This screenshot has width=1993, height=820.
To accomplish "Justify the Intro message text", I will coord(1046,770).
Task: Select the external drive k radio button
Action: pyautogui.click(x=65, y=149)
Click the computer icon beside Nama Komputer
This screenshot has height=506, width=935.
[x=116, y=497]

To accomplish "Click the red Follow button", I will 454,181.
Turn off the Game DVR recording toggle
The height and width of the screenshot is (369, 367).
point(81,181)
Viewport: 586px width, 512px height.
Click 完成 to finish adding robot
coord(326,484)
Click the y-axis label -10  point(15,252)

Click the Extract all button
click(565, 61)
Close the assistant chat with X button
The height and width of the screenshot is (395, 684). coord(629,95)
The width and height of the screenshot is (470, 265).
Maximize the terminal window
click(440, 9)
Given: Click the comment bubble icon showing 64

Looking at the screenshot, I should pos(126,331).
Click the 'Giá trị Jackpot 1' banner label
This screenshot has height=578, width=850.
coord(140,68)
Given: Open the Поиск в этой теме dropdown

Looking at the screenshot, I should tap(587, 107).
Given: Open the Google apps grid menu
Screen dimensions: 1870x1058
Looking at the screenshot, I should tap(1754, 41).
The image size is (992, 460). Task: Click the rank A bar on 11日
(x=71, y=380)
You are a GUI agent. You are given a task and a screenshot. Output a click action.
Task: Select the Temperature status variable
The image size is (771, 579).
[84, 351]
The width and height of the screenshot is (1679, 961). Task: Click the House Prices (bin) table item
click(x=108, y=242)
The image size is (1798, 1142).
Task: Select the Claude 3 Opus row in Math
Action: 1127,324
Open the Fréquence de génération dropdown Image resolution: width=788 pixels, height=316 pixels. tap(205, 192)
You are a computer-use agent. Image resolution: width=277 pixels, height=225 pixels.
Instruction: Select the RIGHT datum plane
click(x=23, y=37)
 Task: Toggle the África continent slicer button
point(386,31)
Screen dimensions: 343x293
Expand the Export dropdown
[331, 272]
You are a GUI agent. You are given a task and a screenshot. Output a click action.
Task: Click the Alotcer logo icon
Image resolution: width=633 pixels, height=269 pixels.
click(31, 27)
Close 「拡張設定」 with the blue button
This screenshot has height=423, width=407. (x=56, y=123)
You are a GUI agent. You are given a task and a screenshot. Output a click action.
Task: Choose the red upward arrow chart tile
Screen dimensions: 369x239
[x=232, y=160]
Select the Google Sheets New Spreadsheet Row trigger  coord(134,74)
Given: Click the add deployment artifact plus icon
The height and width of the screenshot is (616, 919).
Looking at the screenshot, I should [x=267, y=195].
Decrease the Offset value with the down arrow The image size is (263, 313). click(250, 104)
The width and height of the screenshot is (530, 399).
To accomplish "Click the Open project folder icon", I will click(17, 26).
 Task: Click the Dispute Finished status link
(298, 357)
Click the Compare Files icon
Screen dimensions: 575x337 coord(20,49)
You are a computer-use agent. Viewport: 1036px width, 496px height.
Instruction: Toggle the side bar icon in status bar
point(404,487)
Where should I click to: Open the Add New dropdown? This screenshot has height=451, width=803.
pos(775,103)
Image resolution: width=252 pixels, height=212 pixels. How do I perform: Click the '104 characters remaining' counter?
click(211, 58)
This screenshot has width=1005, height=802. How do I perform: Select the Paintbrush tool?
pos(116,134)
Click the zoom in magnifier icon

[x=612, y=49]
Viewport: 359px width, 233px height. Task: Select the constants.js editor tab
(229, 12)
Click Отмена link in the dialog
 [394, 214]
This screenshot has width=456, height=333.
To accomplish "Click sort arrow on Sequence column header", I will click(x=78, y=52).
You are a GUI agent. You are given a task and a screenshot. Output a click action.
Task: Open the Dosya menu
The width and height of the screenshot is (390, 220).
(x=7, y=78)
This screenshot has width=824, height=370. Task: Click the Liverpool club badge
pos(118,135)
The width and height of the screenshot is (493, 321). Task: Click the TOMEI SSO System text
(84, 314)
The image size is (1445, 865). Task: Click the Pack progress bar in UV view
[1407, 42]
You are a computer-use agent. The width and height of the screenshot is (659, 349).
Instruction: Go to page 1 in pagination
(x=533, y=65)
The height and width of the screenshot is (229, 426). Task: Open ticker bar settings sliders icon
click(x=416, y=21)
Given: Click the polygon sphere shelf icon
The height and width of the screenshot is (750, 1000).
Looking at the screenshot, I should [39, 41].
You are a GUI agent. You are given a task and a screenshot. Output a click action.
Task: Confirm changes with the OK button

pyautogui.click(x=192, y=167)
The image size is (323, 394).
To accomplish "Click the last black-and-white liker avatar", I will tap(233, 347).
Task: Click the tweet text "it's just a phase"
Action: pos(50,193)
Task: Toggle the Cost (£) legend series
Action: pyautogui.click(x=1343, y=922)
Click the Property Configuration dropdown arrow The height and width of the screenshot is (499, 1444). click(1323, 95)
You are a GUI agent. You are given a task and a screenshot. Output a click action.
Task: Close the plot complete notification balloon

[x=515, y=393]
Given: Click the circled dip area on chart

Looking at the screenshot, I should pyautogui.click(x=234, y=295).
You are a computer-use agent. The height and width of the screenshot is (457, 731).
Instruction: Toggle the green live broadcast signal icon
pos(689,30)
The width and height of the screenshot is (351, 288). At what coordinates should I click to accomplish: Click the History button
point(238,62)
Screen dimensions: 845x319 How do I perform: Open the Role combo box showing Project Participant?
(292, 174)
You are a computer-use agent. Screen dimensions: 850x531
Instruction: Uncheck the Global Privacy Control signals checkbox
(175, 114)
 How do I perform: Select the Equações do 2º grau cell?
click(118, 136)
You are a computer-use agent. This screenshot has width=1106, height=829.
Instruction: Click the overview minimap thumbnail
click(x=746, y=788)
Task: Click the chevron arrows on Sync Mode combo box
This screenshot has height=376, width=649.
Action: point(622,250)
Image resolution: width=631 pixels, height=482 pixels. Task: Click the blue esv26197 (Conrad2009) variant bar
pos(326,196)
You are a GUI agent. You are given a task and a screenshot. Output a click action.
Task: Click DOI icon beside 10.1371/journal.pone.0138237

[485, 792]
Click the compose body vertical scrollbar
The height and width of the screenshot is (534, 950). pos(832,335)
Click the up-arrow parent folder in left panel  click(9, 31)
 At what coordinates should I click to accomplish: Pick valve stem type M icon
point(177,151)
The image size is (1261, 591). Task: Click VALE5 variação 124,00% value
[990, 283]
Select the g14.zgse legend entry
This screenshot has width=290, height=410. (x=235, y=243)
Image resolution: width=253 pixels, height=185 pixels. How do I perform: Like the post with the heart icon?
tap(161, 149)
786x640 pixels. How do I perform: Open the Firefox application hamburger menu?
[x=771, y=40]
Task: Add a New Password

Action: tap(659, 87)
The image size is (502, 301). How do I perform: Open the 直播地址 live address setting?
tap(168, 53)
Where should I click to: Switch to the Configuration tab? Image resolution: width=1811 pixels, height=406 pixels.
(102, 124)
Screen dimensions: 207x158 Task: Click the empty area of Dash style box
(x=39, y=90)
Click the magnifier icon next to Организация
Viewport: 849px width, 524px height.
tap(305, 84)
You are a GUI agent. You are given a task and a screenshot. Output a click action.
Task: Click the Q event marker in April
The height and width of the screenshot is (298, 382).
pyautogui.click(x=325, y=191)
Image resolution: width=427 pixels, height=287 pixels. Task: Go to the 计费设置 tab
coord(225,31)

- - - - - - -

• _Task statement_
Please return every line in the data that includes the string "computer".

• _Written answer_
Click the computer icon beside Nama Komputer
You are a computer-use agent. Image resolution: width=277 pixels, height=225 pixels.
You are a computer-use agent. Viewport: 1036px width, 496px height.
You are a computer-use agent. The width and height of the screenshot is (659, 349).
You are a computer-use agent. The height and width of the screenshot is (457, 731).
You are a computer-use agent. Screen dimensions: 850x531
You are a computer-use agent. This screenshot has width=1106, height=829.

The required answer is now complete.